Sullivan tremblait. La peau du flic se ratatina, de plus en plus rigide. Jake envisagea de sortir son Webley pour loger une balle dans la tête de Matsuoka. C’était idiot de gâcher le pouvoir de Zhao, un pouvoir précieux ; ils auraient besoin de toutes leurs forces pour s’échapper si on les repérait. Mais, parfois, il fallait bien régler ses affaires personnelles. Il se tourna vers Zhao. « Ne le laisse pas crier, je ne veux pas qu’on nous entende.
— Ne t’en fais pas. » Zhao était très concentré. « Il ne fera pas un bruit. »
Le flic tourna des yeux implorants vers Sullivan, mais, quand il ouvrit la bouche, il n’en sortit que de la buée. Son sang se figea dans ses veines. Ses yeux explosèrent : l’eau qu’ils contenaient avait gelé.
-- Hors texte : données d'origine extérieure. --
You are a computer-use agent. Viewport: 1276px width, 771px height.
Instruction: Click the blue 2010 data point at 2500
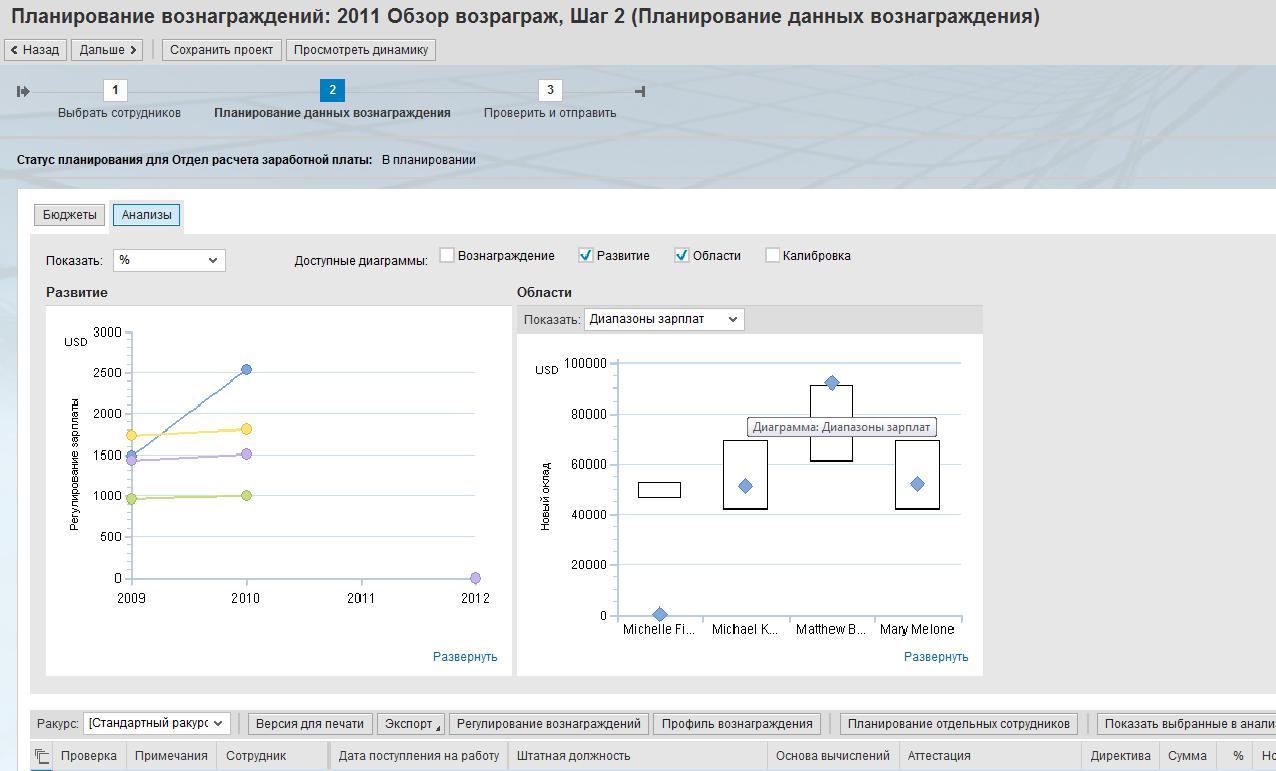(246, 370)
« Je te le laisse, petit. » Sullivan s’éloigna.
À la poupe, il faisait nettement meilleur, mais Sullivan n’arrivait pas à se réchauffer. Il compta quatre têtes qui dansaient sur l’eau. Les rescapés, accrochés les uns aux autres ou à des bouées de sauvetage, étaient repêchés par Barns. Sullivan vint l’aider à les haler. Il y avait trois hommes de la Voyageuse et un camarade de Zhao. Le premier à remonter fut le jeune Mike Willis. Il avait reçu une balle et gardait une main plaquée sur son flanc. Du sang coulait entre ses doigts.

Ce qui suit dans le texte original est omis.